— Problem description —
Without including any pictures, give back all of the data exactly.

Saved data entries:
==============================

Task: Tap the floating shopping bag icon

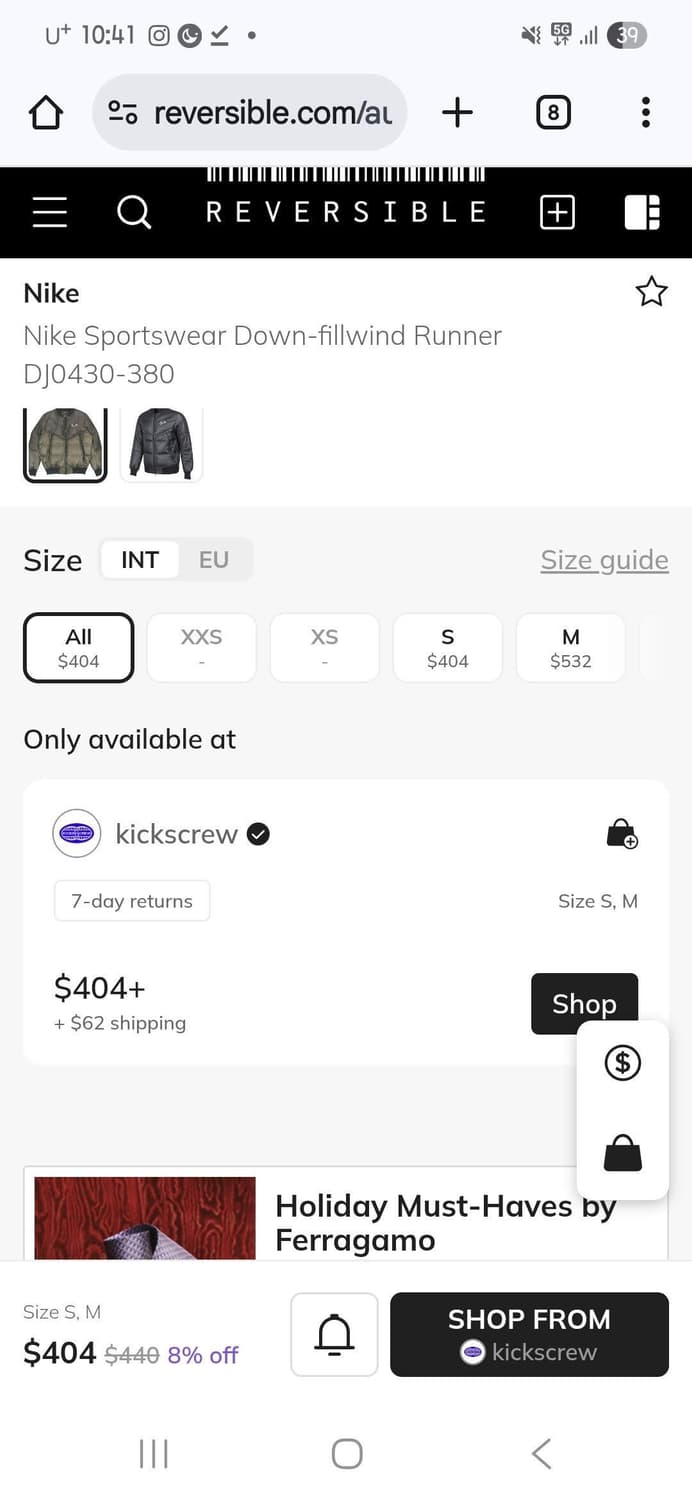Action: click(x=623, y=1153)
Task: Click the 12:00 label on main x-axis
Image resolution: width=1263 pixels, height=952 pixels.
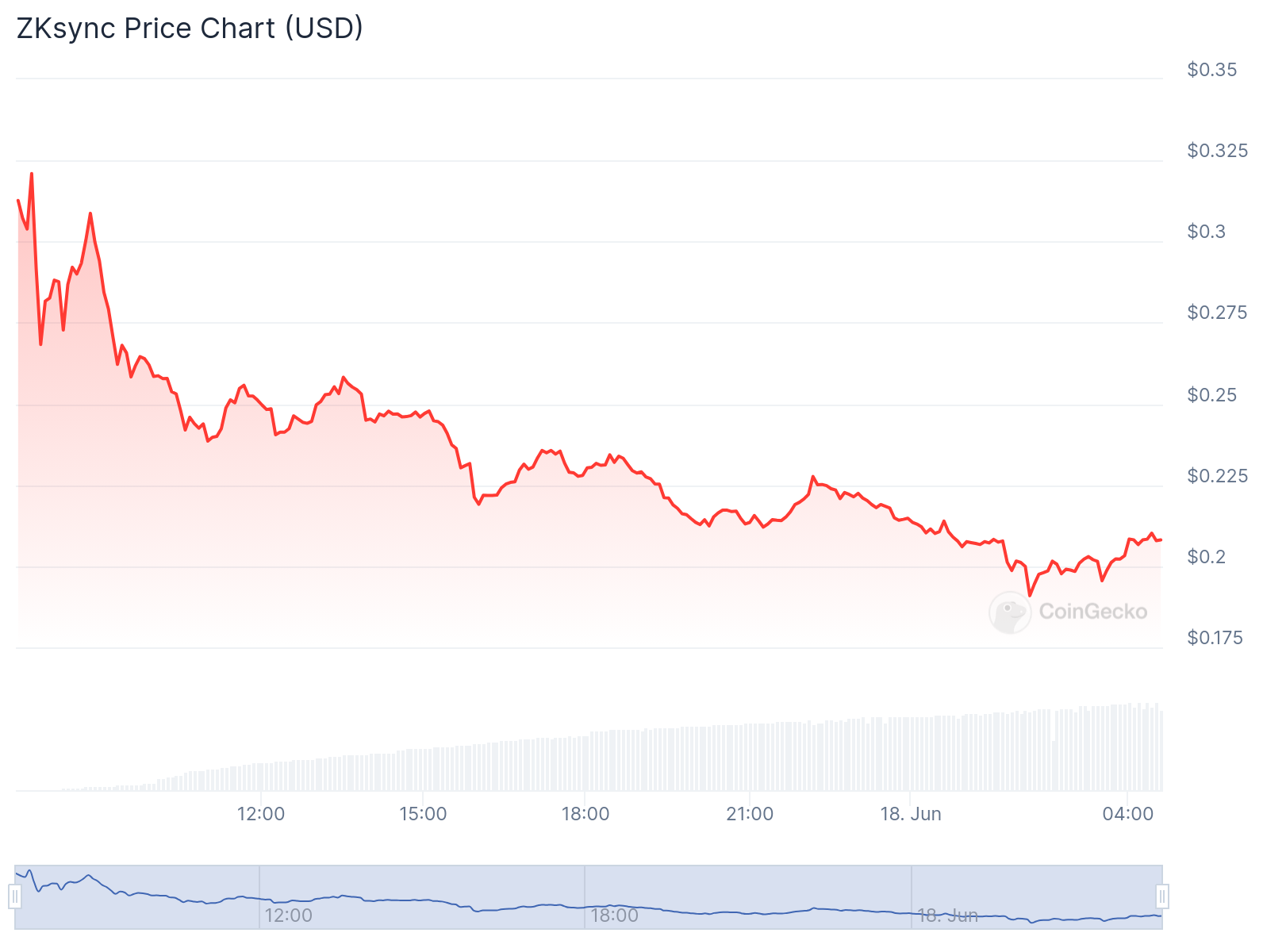Action: pyautogui.click(x=261, y=814)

==============================

— Expected answer —
Task: Tap the floating shopping bag icon

Action: click(x=623, y=1153)
Task: Click the 12:00 label on main x-axis
Image resolution: width=1263 pixels, height=952 pixels.
Action: pyautogui.click(x=261, y=814)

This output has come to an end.